Task brief. Beginning with the first entry, print all the records exactly.

[[ Extracted material, beginning ]]

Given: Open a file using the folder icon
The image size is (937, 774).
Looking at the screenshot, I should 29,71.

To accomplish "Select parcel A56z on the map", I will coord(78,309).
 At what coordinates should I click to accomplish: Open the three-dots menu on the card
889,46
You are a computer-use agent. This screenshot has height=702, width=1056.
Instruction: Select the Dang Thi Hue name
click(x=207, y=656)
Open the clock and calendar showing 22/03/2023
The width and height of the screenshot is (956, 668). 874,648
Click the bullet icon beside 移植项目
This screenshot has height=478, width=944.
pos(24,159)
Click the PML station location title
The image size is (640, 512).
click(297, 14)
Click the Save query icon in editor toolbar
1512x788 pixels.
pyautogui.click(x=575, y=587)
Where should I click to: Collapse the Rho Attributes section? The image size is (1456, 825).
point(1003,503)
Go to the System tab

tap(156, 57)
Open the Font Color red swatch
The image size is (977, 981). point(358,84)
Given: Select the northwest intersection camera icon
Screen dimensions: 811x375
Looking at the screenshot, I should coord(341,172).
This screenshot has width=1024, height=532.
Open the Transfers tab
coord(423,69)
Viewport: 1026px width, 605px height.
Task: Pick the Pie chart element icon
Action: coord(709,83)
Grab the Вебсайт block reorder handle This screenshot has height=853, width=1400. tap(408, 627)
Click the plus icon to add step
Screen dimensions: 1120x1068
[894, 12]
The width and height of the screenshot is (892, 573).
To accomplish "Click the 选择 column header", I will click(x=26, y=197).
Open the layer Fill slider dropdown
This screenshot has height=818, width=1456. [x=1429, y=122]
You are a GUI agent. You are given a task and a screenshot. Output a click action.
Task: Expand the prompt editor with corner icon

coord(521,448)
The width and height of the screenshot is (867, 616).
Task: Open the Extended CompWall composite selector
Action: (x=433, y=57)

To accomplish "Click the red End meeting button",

[[ Extracted material, end ]]

Exercise answer.
Given: Open a file using the folder icon
The image size is (937, 774).
Looking at the screenshot, I should 29,71.

To accomplish "Select parcel A56z on the map", I will coord(78,309).
 At what coordinates should I click to accomplish: Open the three-dots menu on the card
889,46
You are a computer-use agent. This screenshot has height=702, width=1056.
Instruction: Select the Dang Thi Hue name
click(x=207, y=656)
Open the clock and calendar showing 22/03/2023
The width and height of the screenshot is (956, 668). 874,648
Click the bullet icon beside 移植项目
This screenshot has height=478, width=944.
pos(24,159)
Click the PML station location title
The image size is (640, 512).
click(297, 14)
Click the Save query icon in editor toolbar
1512x788 pixels.
pyautogui.click(x=575, y=587)
Where should I click to: Collapse the Rho Attributes section? The image size is (1456, 825).
point(1003,503)
Go to the System tab

tap(156, 57)
Open the Font Color red swatch
The image size is (977, 981). point(358,84)
Given: Select the northwest intersection camera icon
Screen dimensions: 811x375
Looking at the screenshot, I should coord(341,172).
This screenshot has width=1024, height=532.
Open the Transfers tab
coord(423,69)
Viewport: 1026px width, 605px height.
Task: Pick the Pie chart element icon
Action: coord(709,83)
Grab the Вебсайт block reorder handle This screenshot has height=853, width=1400. tap(408, 627)
Click the plus icon to add step
Screen dimensions: 1120x1068
[894, 12]
The width and height of the screenshot is (892, 573).
To accomplish "Click the 选择 column header", I will click(x=26, y=197).
Open the layer Fill slider dropdown
This screenshot has height=818, width=1456. [x=1429, y=122]
You are a GUI agent. You are given a task and a screenshot. Output a click action.
Task: Expand the prompt editor with corner icon

coord(521,448)
The width and height of the screenshot is (867, 616).
Task: Open the Extended CompWall composite selector
Action: (x=433, y=57)

To accomplish "Click the red End meeting button",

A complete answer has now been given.